Recreations of European tombstones, monuments for sale in Baldwin City

Gary Browne, who lives outside of Garnett, Kan., is pictured with an early 1500s tombstone rubbing. Browne is an antique dealer and has presented a collection of monument and tombstone rubbings that will be on display and for sale at Lumberyard Arts Center in Baldwin City, June 20 through July 12.

Also Friday

After the art center’s show, the Baldwin City Community Theatre will perform its summer musical “The Phantom Tollbooth” in the Lotatorium east of the Lumberyard at 8 p.m.

Nearly three dozen rubbings of European monuments and tombstones dating as far back as the 1400s will be on display and for sale for the next month at Lumberyard Arts Center, 715 High St., in Baldwin City.

The collection’s opening will be from 6 to 8 p.m. Friday and it will remain on exhibit 1-4 p.m. Tuesdays through Fridays and 9 a.m. to noon Saturdays until July 12.

Gary Browne, an antiques appraiser and former Baldwin City resident, collected the pieces from a Garnett family. Browne called the opportunity to see what amounts to actual-size recreations of the tombs’ and monuments’ ornate designs “pretty intense.”

“To actually see in person the exact replica of older tombs and tombstones and monuments is really something,” Browne said.

Friday’s opening will be part of an evening of activities in downtown Baldwin City to celebrate the 100th anniversary of the Ives-Hartley Building, a landmark building converted in 2010 to house the arts center. Cake will be served and yardsticks will be distributed to mark the building’s first 100 years.

Browne said the rubbings were created using a piece of tissue paper pressed against the design with the image created using a colored pencil, chalk or crayon.

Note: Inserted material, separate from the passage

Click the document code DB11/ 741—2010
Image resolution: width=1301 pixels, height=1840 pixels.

The matron of the Marine Corps family from which Browne collected the pieces created the works while stationed in London in the early 1970s.

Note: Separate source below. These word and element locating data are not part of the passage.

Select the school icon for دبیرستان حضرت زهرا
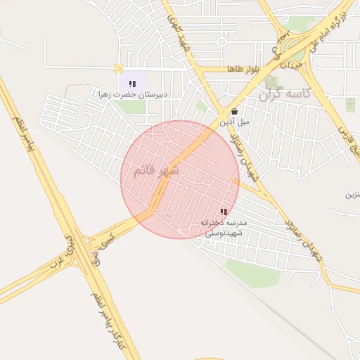tap(132, 84)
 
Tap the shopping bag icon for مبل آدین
tap(234, 111)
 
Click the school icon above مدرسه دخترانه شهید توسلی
tap(224, 211)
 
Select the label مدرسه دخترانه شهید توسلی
tap(222, 227)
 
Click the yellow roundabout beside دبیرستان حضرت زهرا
tap(118, 69)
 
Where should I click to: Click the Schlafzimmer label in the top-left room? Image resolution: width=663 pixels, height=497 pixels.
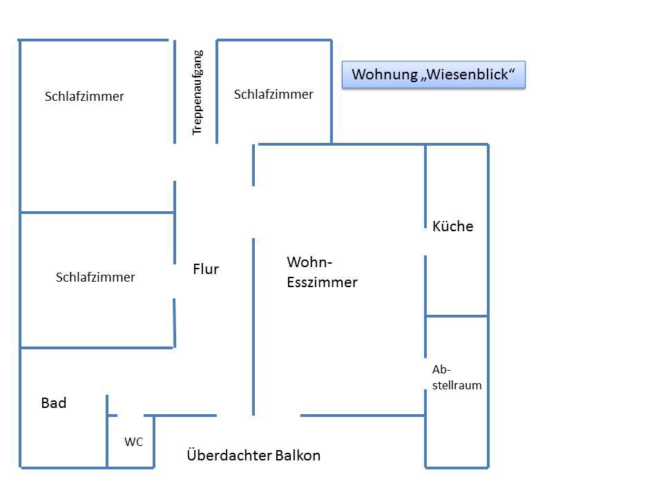click(x=84, y=97)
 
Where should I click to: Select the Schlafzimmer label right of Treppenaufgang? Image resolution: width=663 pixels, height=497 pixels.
click(x=273, y=94)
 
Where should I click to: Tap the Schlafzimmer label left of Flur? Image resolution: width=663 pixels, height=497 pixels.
click(x=95, y=277)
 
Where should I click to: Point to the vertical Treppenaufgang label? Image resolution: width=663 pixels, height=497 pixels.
click(x=198, y=92)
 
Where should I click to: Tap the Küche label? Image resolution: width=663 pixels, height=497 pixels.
click(x=453, y=226)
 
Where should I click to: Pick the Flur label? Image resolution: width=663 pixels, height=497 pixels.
click(x=206, y=269)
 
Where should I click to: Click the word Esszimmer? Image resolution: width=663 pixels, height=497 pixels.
click(x=322, y=282)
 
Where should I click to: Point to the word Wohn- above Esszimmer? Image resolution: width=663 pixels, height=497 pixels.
click(x=309, y=262)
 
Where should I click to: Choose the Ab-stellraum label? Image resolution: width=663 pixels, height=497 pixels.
click(x=457, y=378)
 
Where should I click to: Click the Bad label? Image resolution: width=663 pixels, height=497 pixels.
click(x=54, y=403)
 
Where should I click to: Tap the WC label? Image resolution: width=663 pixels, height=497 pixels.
click(x=133, y=442)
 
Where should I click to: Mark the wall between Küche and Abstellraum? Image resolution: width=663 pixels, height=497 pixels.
click(x=457, y=316)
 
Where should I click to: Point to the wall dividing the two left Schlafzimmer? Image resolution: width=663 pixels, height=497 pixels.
click(x=97, y=213)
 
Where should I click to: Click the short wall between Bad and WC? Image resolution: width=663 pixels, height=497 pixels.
click(x=107, y=431)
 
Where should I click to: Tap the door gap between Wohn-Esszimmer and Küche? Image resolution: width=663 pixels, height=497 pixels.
click(x=425, y=242)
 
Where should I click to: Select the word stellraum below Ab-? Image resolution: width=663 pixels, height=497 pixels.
click(x=457, y=386)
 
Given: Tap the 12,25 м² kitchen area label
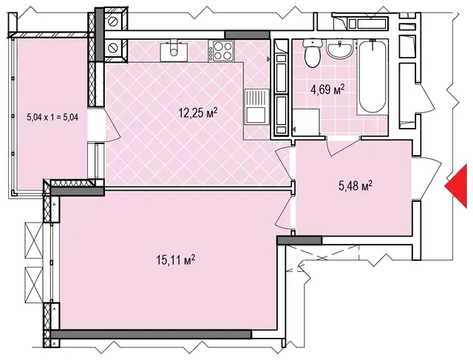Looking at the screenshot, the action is [198, 113].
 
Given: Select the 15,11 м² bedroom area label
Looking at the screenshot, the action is [176, 259].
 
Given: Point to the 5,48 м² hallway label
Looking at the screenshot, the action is [355, 186].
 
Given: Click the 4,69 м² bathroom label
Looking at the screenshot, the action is [327, 89].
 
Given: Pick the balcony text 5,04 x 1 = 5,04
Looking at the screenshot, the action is [52, 117].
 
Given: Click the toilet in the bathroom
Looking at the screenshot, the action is [312, 53].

“Each one could take literally hours,” he said.

Among the images depicted are knights in armor and ladies in the garb of the day. Swords, animals, flowing dresses and Edwardian collars round out the spectrum of designs.

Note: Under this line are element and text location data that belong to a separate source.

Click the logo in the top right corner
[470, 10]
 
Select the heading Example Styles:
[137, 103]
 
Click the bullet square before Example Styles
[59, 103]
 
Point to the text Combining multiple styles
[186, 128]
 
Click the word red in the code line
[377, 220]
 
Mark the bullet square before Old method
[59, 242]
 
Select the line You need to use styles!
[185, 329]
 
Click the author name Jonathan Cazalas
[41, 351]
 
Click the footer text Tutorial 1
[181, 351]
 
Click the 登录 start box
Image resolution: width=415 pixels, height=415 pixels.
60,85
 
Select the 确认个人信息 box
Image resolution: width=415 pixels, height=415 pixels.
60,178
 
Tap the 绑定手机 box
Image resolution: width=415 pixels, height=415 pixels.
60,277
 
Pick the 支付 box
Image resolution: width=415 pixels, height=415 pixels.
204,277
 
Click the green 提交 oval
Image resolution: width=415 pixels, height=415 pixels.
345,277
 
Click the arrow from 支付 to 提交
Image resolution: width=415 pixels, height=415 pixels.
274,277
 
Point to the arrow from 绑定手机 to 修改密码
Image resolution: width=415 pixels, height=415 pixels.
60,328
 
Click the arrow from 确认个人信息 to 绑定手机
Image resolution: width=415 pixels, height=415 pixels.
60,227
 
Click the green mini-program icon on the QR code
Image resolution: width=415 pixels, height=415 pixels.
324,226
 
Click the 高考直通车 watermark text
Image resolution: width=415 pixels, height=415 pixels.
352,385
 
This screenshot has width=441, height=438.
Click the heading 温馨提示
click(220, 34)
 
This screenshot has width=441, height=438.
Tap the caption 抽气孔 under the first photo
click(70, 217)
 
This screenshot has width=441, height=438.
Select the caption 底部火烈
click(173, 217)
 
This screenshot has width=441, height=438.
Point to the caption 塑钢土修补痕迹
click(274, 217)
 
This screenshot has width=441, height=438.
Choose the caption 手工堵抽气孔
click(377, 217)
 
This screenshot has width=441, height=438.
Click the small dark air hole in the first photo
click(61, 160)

The pieces range in size from four- to six-feet tall and are priced between $20 to $275, with a portion of the proceeds going to the gallery. Browne said each piece is matted and some are framed.

But why take the time to create a rubbing instead of a photograph or sketch?

“Sketching it out is the art’s interpretation: the transfer from the eyeball to heart to hand,” Browne said. “This is the exact replica of the actual tomb.”